La fruta saludable de Asia
La fruta del Mangostán crece en un árbol caducifolio de hoja perenne. El árbol de Mangostán crece hasta 30 metros de altura y alcanza unas edades de hasta 150 años. Sólo a partir de los 15 años de edad produce los primeros frutos. El Mangostán era originario del sudeste de Asia. Actualmente se encuentra también en el Caribe, en América del Sur, en África, en Australia y naturalmente en Malasia, Vietnam, Filipinas e Indochina.
El árbol de Mangostán crece únicamente en estas regiones de clima tropical y es una planta muy resistente que hace posible su cultivo prácticamente sin pesticidas. Sin embargo, se recomienda consumir sólo el zumo de Mangostán con certificación orgánica.
La fruta redonda de color marrón del Mangostán es del tamaño de un kivi, conteniendo una pulpa blanca y cremosa. Su sabor ligeramente ácido, recuerda el sabor del limón y del melocotón. En el sudeste de asiático, la fruta es comida con regularidad y está considerada un alimento de los dioses.

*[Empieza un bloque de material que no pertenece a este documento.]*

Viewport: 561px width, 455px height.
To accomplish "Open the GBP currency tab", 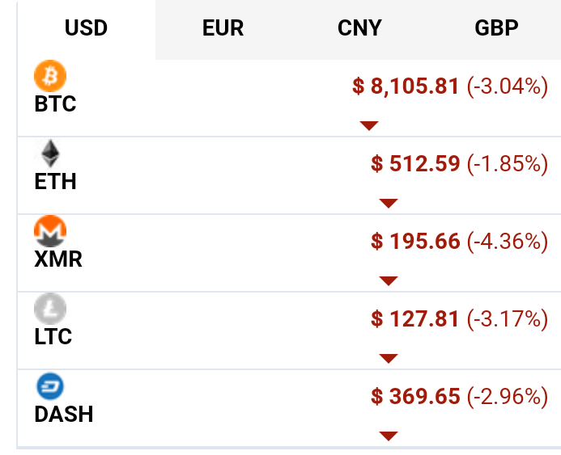I will pos(496,27).
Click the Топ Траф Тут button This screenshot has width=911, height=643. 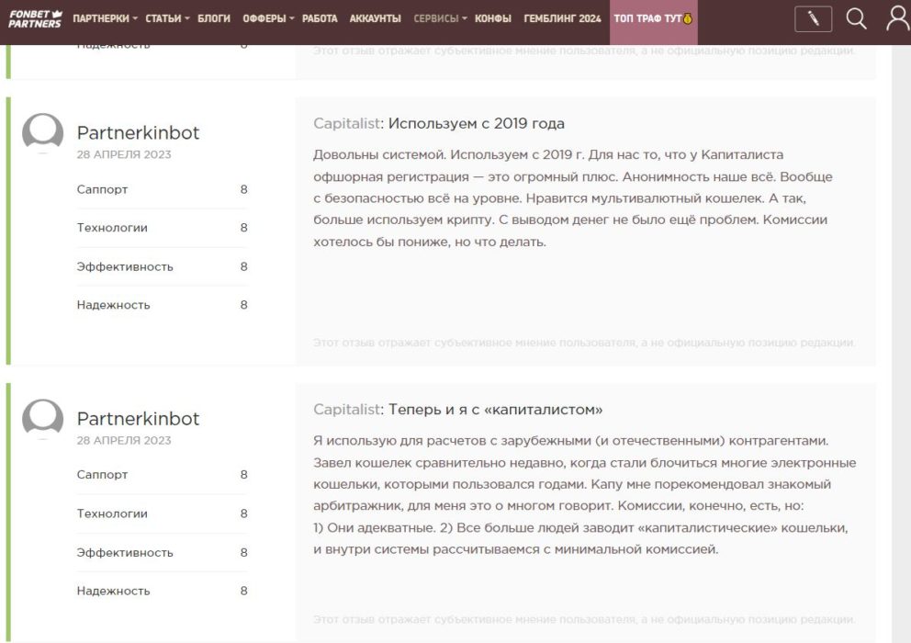click(653, 19)
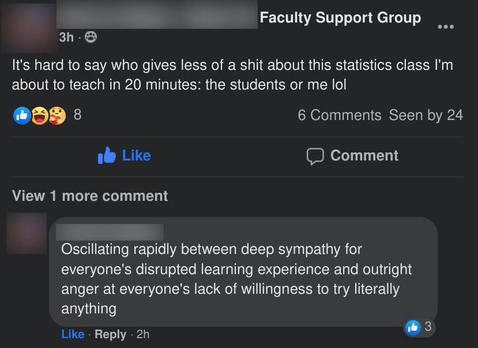Click the Comment button on the post
This screenshot has width=478, height=348.
point(352,156)
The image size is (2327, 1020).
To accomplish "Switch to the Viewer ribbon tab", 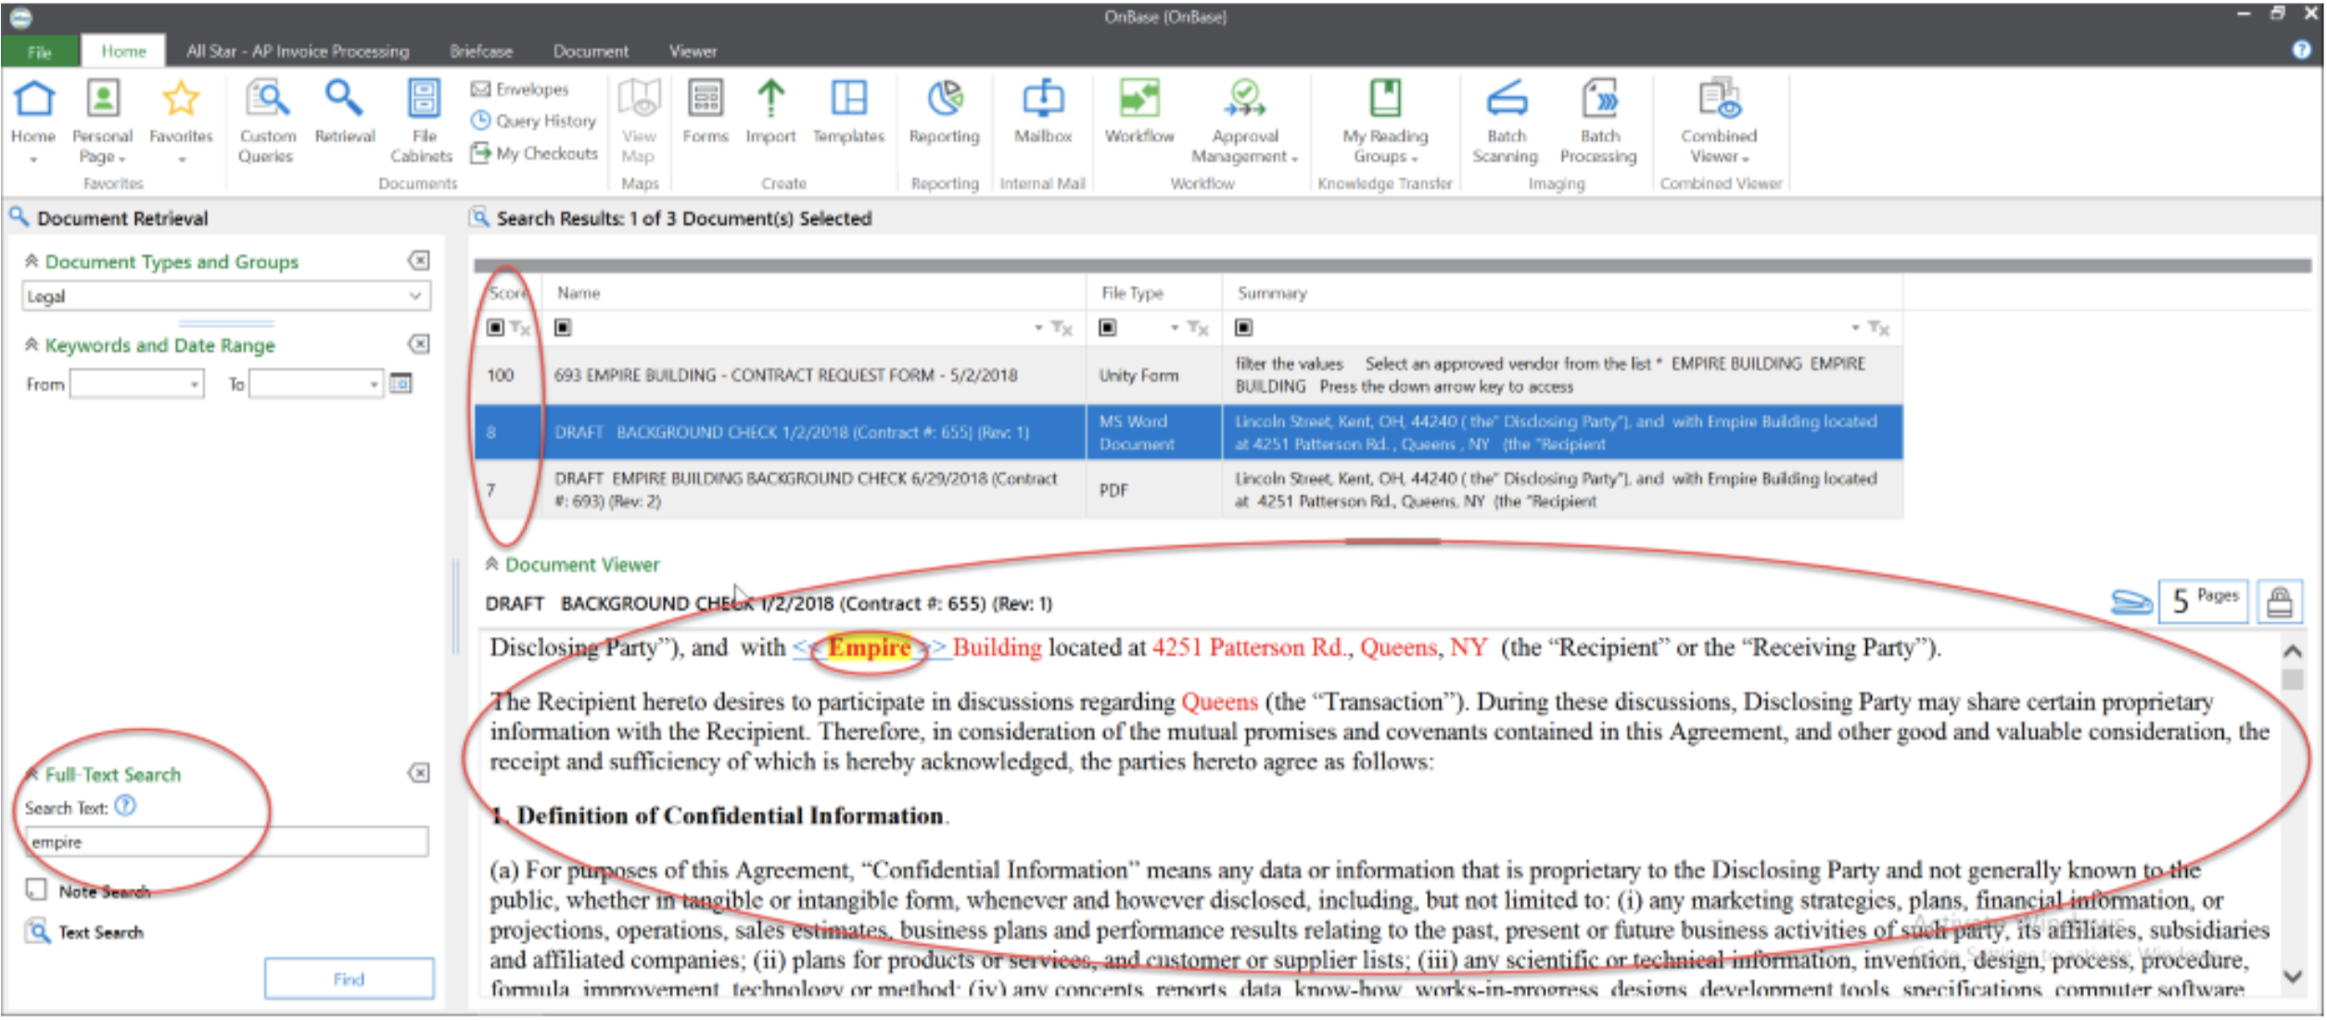I will click(692, 51).
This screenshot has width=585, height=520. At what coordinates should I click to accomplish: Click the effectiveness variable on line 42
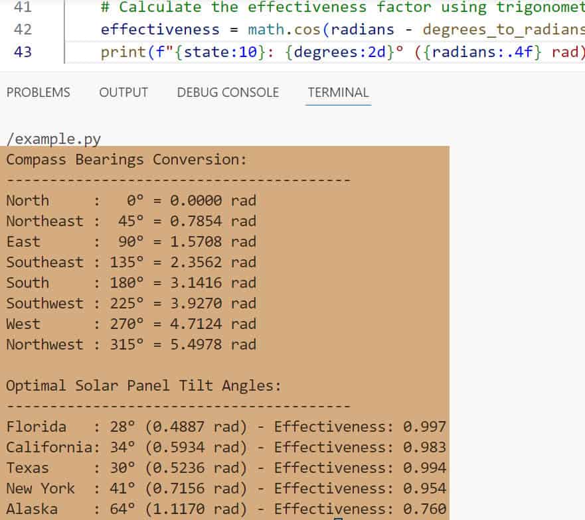pos(159,30)
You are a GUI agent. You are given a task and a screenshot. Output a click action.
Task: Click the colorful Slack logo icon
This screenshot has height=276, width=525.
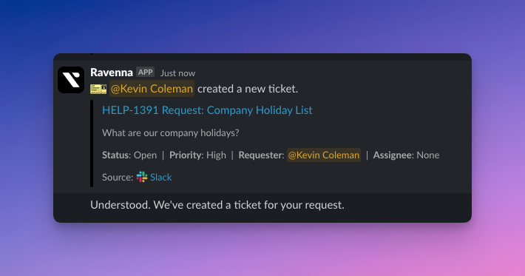[142, 177]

La fruta del Mangostán y su corteza interna, son según los conocimientos actuales, la fuente natural más rica de las xantonas. Las xantonas pertenecen a un grupo de sustancias saludables de los flavonoides. Las xantonas son muy eficaces cazadoras de los radicales libres. Además de varias vitaminas, oligoelementos y minerales, el mangostán contiene nutrientes vitales, tales como los polifenoles, antioxidantes y fitoquímicos.
A la fruta del Mangostán se le atribuyen tradicionalmente muchas propiedades saludables. Es utilizada en caso de alergias, en problemas de la piel de todo tipo, en casos de infecciones diversas, en inflamaciones de la mucosa oral y en problemas intestinales. El Mangostán también favorece al bienestar en general aumentando el rendimiento y proporcionando vitalidad.
Los estudios científicos han confirmado el efecto protector del Mangostán, principalmente por su contenido alto de xantonas. La fruta del Mangostán potencia la protección de nuestro organismo. El Mangostán fortalece el sistema inmunológico, neutraliza los radicales libres y tiene una función antibacterial y antiviral. Estudios realizados en Alemania, también han demostrado su efecto positivo en el rendimiento de los deportistas.
Se recomienda tomar diariamente 25ml del zumo de Mangostán sin diluir o bien mezclado con otros zumos de frutas.